Regex replace with bracket variable in C#

Question

I am sure that has been asked before, but I cannot find the appropriate question(s).

Being new to C#'s Regex , I want to mimic what is possible eg with sed and awk where I would write s/_(20[0-9]{2})[.0-9]{1}/\1/g in order to find obtain a 4-digit year number after 2000 which is has an underscore as prefix and a number or a dot afterwards. The \1 refers to the value within brackets.

Example: Both files fx_201902.csv or fx_2019.csv should give me back myYear=2019 . I was not successful with:

string myYear = Regex.Replace(Path.GetFileName(x), @"_20([0-9]{2})[.0-9]{1}", "\1")

How do I have to escape? Or is this kind of replacement not possible? If so, how would I do that?

Edit: My issue how to do the /1 in C#, in other words how to extract a regex-variable. Please forgive me my typos in the original post - I am trying the new SO app and I submitted earlier than intended.

Answer 1

You might use a capturing group for the first 4 digits and match what is before and after the 4 digits.

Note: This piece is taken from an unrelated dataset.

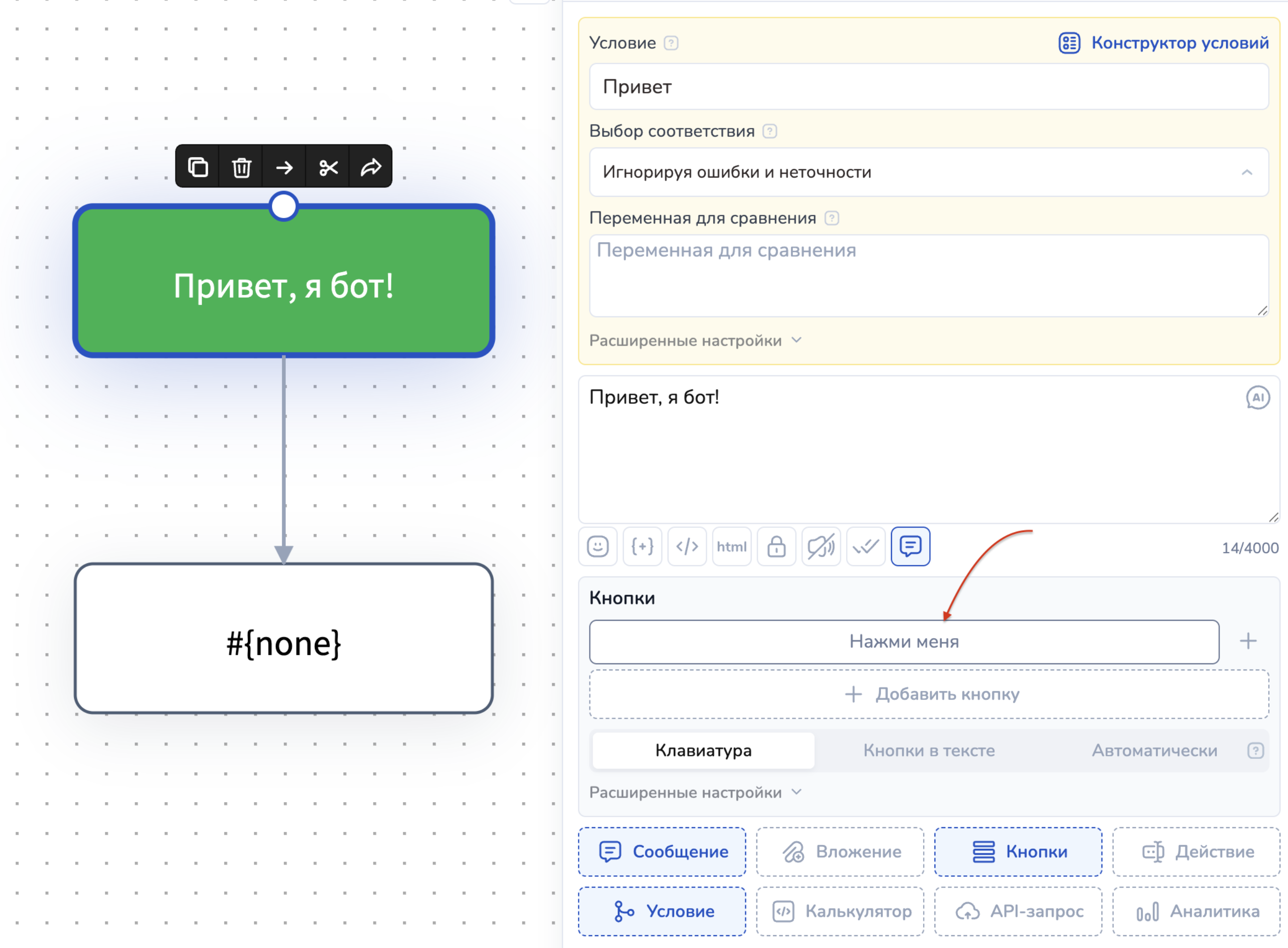This screenshot has height=948, width=1288.
Task: Insert a variable with the braces icon
Action: (643, 546)
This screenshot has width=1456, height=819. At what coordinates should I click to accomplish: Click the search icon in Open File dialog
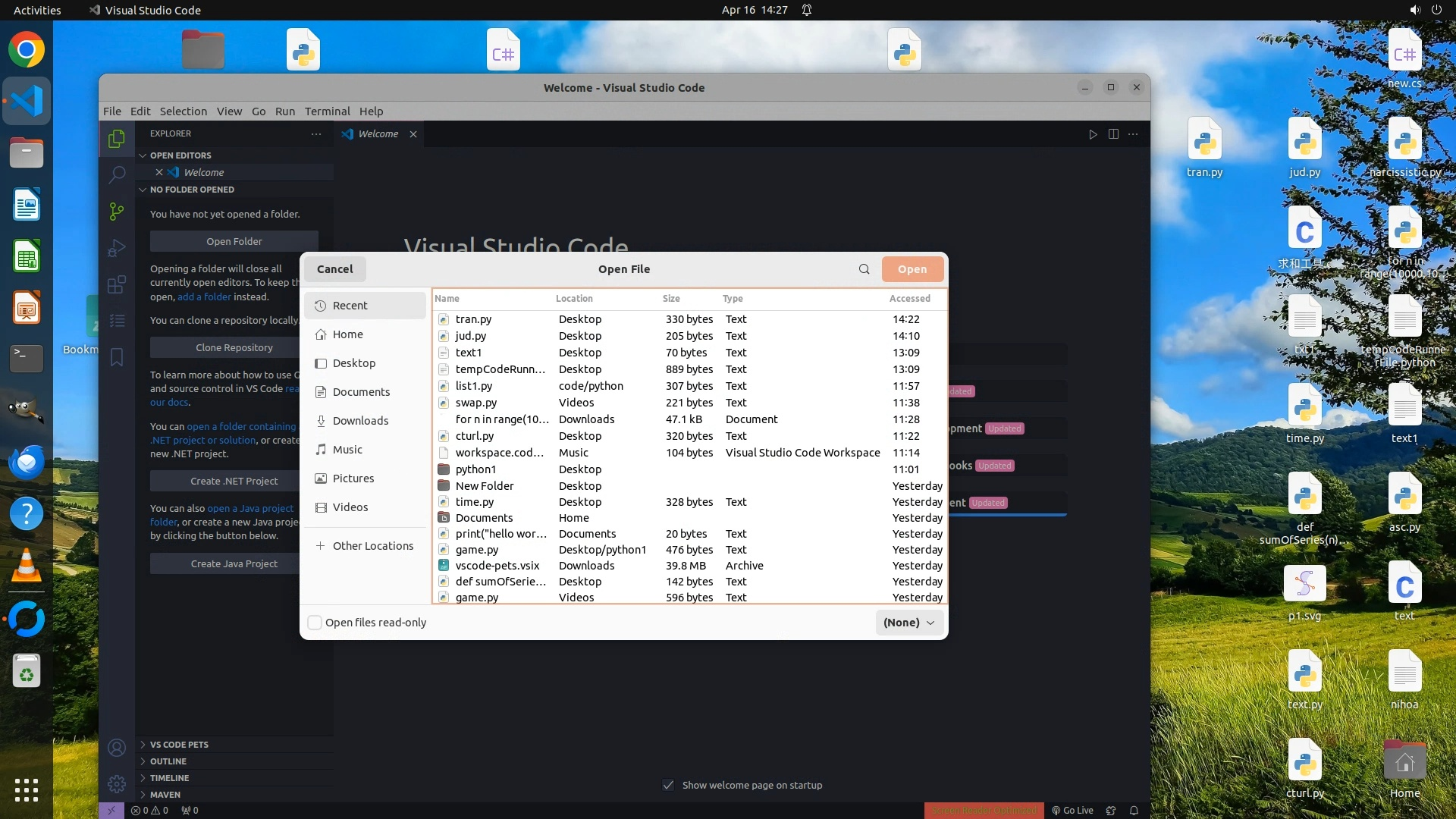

.*_(20[0-9]{2})[0-9]*\.\w+$

Explanation

• .*_ Match the last underscore
• (20[0-9]{2}) Match 20 and 2 digits
• [0-9]*\. Match 0 or more occurrences of a digit followed by a dot
• \w+$ Match 1 or or more word chars till the end of the string.

Regex demo | C# demo

In the replacement use:

$1

For example

string[] strings = {"fx_2019.csv", "fx_201902.csv"};
foreach (string s in strings)
{
    string myYear = Regex.Replace(s, @".*_(20[0-9]{2})[0-9]*\.\w+$", "$1");
    Console.WriteLine(myYear);
}

Output

2019
2019

Answer 2

I'd suggest more robust regex: _(20(?:0[1-9]|[1-9][0-9]))[\d.]

Explanation:

_ - match _ literally

(...) - first capturing group

20 - match 20 literally

(?:...) - non-capturing group

0[1-9]|[1-9][0-9] - alternation: match 0 and digit other than 0 OR match digit other then zero followed by any digits - this allows you to match ANY year after 2000

[\d.] - match dot or digit

And below is how you use capturing groups:

var regex = new Regex(@"_(20(?:0[1-9]|[1-9][0-9]))[\d.]");
regex.Match("fx_201902.csv").Groups[1].Value;
// "2019"
regex.Match("fx_20190.csv").Groups[1].Value;
// "2019"
regex.Match("fx_2019.csv").Groups[1].Value;
// "2019"

Answer 3

To extract the year using Regex.Replace , you need to capture only the year part of the string into a group and replace the entire string with just the capture group. That means you need to also match the characters before and after the year using (for example)

^.*_(20[0-9]{2})[.0-9].*$

That can then be replaced with $1 eg

Regex r = new Regex(@"^.*_(20[0-9]{2})[.0-9].*$");
string filename = "fx_201902.csv";
string myYear = r.Replace(filename, "$1");
Console.WriteLine(myYear);
filename = "fx_2019.csv";
myYear = r.Replace(filename, "$1");
Console.WriteLine(myYear);

Output:

2019
2019

If you want to exclude the year 2000 from your match, change the regex to

^.*_(20(?:0[1-9]|[1-9][0-9]))[.0-9].*$

Answer 4

Your second example does not contains the month's digits. If you still want to capture, make it optional:

Regex.Replace(Path.GetFileName(x), @"_20([1-9]{2})([.0-9]{2})?", "\1")

Note that I only added 3 characters to your query: ( , ) and ?

If you want the returning value to be as expected: change the replacement to $1 from \1 as documented (with the correct parenthesis) and capture 2020, 2030, etc (still excluding 2000) with the usage of or operator and the combination of [0-9]{1} and [1-9]{1} :

Regex.Replace(Path.GetFileName(x), @"_(20(([1-9]{1})([0-9]{1})||([0-9]{1})([1-9]{1})))([.0-9]{2})?", "$1")

It worths mentioning that $3 and $4 matches the last and the 2nd last digit; and $2 matches with the last 2 digits (aka the combination of [0-9]{1} [1-9]{1} || [1-9]{1} [0-9]{1} ).